Suppose $X$ has density $f_X(x)$ that is continuous at $x_0$. Then for infinitesimal $dx$:

$$P[x_0<X\le x_0+dx]=f_X(x)dx$$

Suppose $X$ and $Y$ have joint density $f_{X,Y}(x,y)$ that is continuous at $(x_0,y_0)$. Then for infinitesimal $dx,dy$:

$$P[x_0<X\le x_0+dx,y_0<Y\le y_0+dy]=f_{X,Y}(x_0,y_0)dxdy$$

Joint densities depend on coordinates

The density $f_{X,Y}(x,y)$ in these integration formulas depends on the way $X$ and $Y$ act as Cartesian coordinates and determine differential areas $dxdy$ as little rectangles.

To find a density $f_{R,\mathrm{\Theta }}(r,\theta )$ in polar coordinates, for example, it is not enough to solve for $x(r,\theta )$ and $y(r,\theta )$ and plug into $f_{X,Y}$!

Instead, we must consider the differential area $dxdy$ vs. $drd\theta$. We find that $dxdy=rdrd\theta$.

As an example, the density of the uniform distribution on the unit disk is $f_{R,\mathrm{\Theta }}={\displaystyle \frac{r}{\pi }}$, which is not constant as a function of $r$ and $\theta$.
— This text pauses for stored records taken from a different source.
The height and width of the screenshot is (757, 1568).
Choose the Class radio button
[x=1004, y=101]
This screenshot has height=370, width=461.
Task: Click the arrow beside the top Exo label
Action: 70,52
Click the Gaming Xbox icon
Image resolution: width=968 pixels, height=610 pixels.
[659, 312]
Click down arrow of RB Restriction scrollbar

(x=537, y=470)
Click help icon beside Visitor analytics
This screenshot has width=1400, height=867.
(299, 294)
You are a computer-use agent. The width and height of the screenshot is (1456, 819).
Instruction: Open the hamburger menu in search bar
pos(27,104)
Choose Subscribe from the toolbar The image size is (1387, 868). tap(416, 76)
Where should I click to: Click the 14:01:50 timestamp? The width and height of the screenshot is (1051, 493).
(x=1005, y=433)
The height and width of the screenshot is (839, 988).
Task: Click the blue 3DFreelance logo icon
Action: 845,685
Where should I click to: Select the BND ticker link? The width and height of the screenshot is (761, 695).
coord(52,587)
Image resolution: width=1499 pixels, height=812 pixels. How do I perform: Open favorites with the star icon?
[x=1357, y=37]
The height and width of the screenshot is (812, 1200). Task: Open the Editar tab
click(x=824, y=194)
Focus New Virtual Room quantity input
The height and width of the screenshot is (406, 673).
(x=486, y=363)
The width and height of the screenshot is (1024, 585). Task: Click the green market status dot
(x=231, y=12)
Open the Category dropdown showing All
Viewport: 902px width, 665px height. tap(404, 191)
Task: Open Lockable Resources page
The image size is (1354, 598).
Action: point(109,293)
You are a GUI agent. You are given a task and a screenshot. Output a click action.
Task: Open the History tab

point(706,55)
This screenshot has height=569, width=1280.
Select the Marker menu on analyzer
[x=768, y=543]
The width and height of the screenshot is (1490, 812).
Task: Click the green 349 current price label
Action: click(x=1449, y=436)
Extra - Joint densities may not exist

It is not always possible to form a joint PDF $f_{X,Y}$ from any two continuous RVs $X$ and $Y$.

For example, if $X=Y$, then $(X,Y)$ cannot have a joint PDF, since $P[X=Y]=1$ but the integral over the region $X=Y$ will always be 0. (The area of a line is zero.)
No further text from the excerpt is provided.